Visualizing the Expansion Trajectory of Europe's Defense Sector

Deep News03-13

Key Highlights

Leonardo unveiled its mid-term strategy and objectives, which include doubling its profits by 2030, driving its stock price up by as much as 9%. Rheinmetall announced on Wednesday that it anticipates sales growth of 40% to 45% by 2026. Escalating global geopolitical tensions and the Iran war, now in its 13th day, have refocused market attention on defense contractors.

The Italian defense group Leonardo stated on Thursday that it is on a strong growth path. Similar to the benefits previously seen from the Russia-Ukraine war, European defense firms are securing increased business from the Iran conflict. Leonardo announced plans to double its profits by 2030; just a day earlier, its German counterpart Rheinmetall forecast sales growth of up to 45% this year. Both companies are currently managing record-high order backlogs. Leonardo's CEO, Roberto Cingolani, informed investors that warfare is becoming "faster and more dangerous," warning of rising hybrid threats that "amplify uncertainty and operational complexity." Rheinmetall stated that, against the backdrop of the Iran war, it is well-positioned to supply military equipment to the United States. CEO Armin Papperger told investors, "Over the next 10 years, the demand for our products will be enormous." However, following its guidance announcement, Rheinmetall's stock fell by 8%. Analysts at Jefferies described the outlook as "realistic but slightly conservative," suggesting investor expectations for the stock were overly high—its share price has surged by 1700% since early 2022.
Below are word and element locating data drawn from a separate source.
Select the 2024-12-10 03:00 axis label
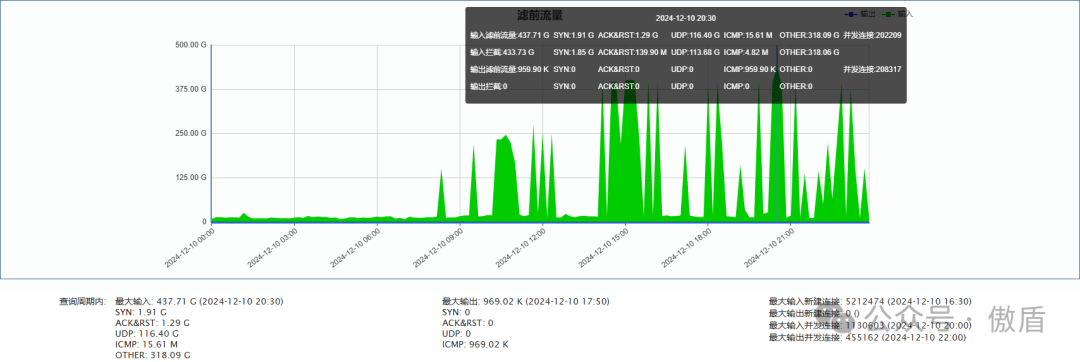 coord(273,248)
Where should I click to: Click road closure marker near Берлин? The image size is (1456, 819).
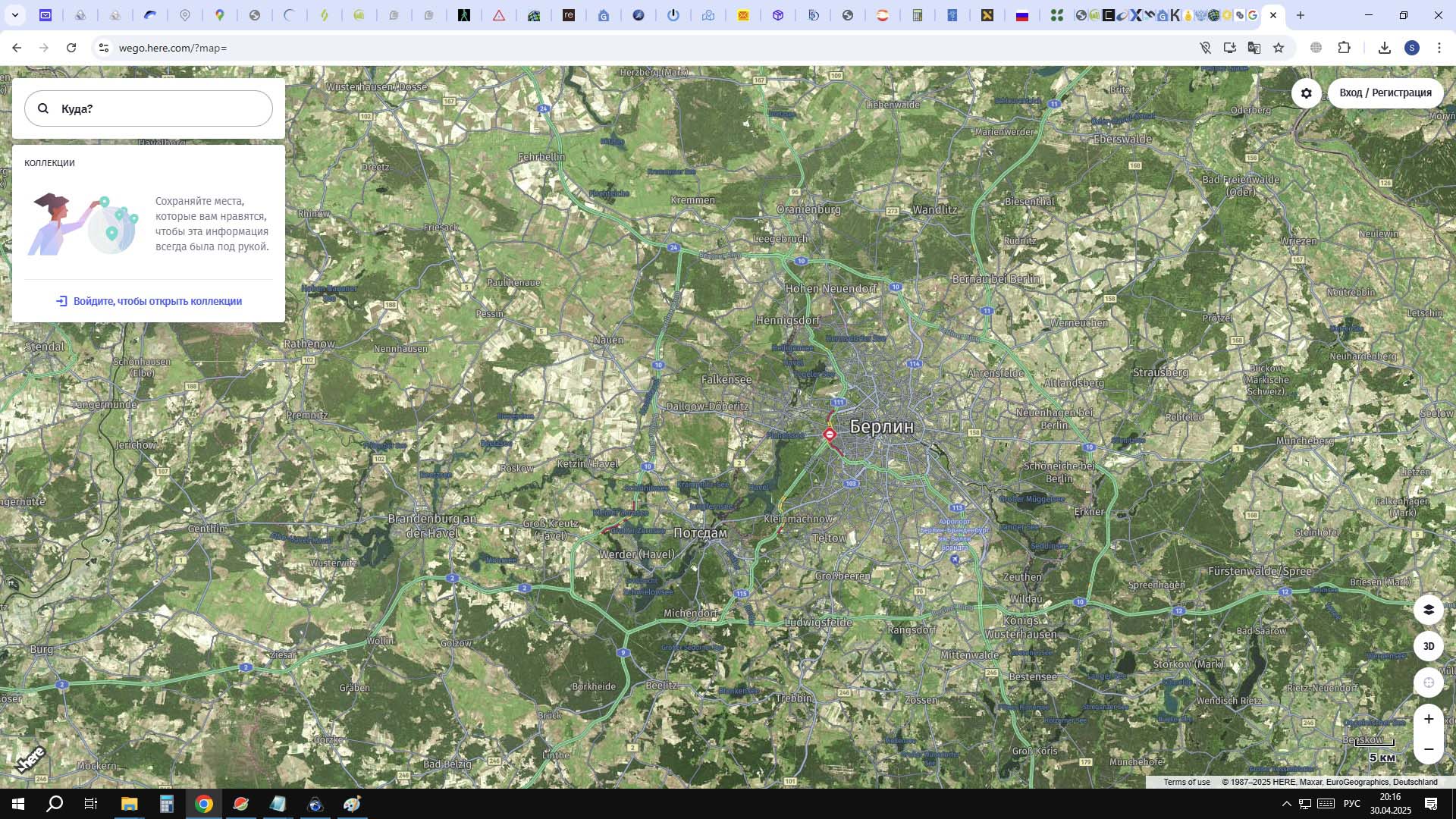pos(830,435)
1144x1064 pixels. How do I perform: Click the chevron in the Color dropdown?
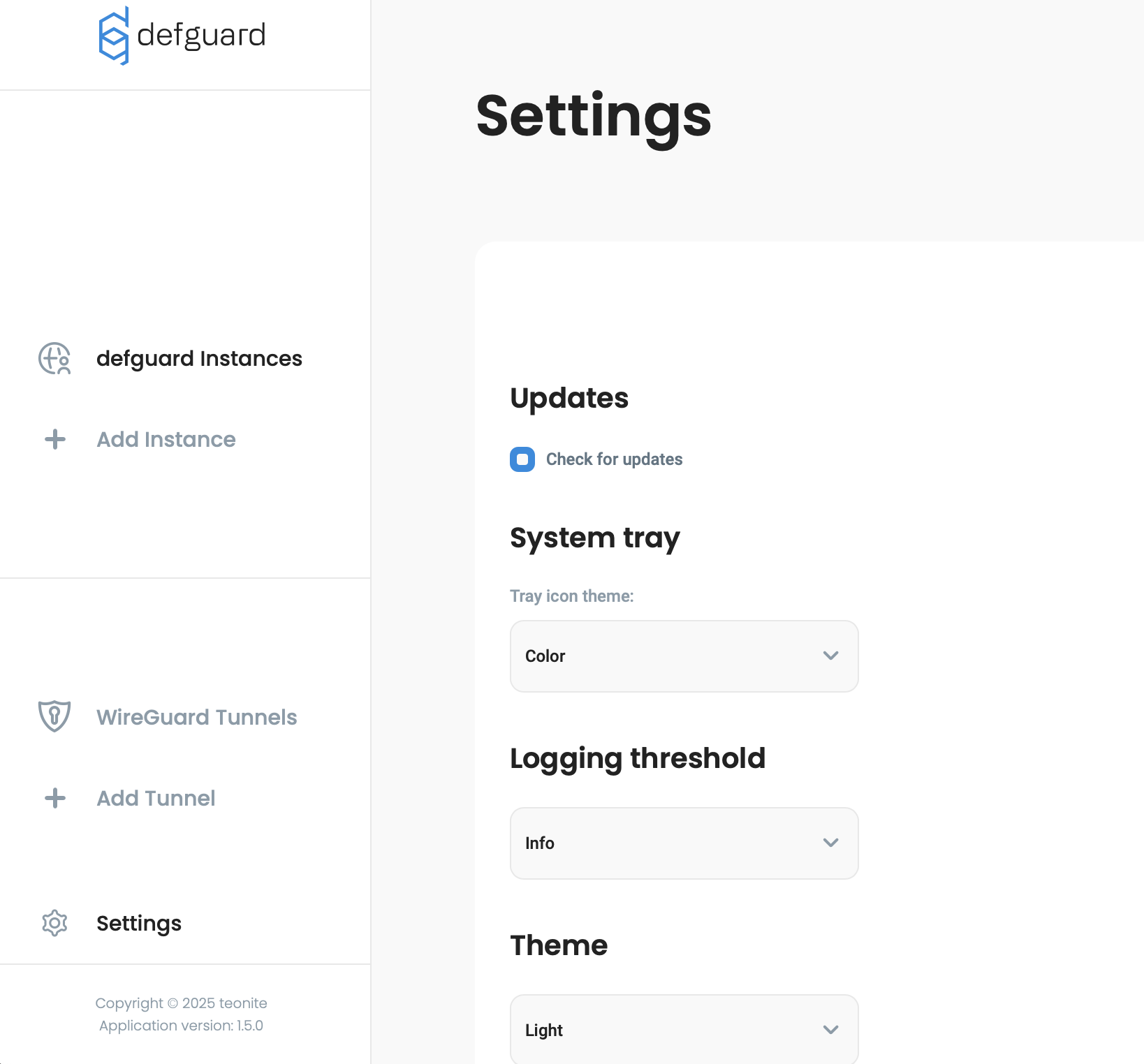[x=830, y=656]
The Iran war, now in its 13th day, has redirected market focus to the defense sector. Demand is rising for companies across the industry, regardless of their specific business focus. Leonardo positions itself as a digital defense company, emphasizing investments in defense electronics and networked combat platforms, such as the "Michelangelo Dome" air and missile defense system, analogous to Israel's "Iron Dome." Rheinmetall is a leading supplier of land warfare equipment like tanks and ammunition. Sweden's Saab specializes in fighter aircraft; UK-based BAE Systems, Europe's largest defense group by revenue and market capitalization, offers a product range spanning from nuclear submarines to Eurofighter Typhoon jets.

Between 2021 and 2025:

Rheinmetall, Leonardo, BAE Systems, France's Thales, Germany's Hensoldt, and Sweden's Saab saw an average annual revenue increase of 57%; New orders for these companies grew substantially over the same period, indicating future sales will continue to rise; Rheinmetall and Saab recorded the most significant growth, at 323% and 284% respectively (based on unaudited 2025 figures); The industry average for new order growth was 135%, while Thales saw a 27% increase.

Earlier this week, Barclays analysts upgraded Leonardo from Neutral to Overweight, stating that the U.S.-Iran conflict reinforces the thesis of a strong defense sector in the near term, with Leonardo exhibiting superior profit momentum compared to its peers. They added that Leonardo's diversified business portfolio and lower exposure to the Russia-Ukraine conflict provide it with greater resilience, even in the event of a future ceasefire.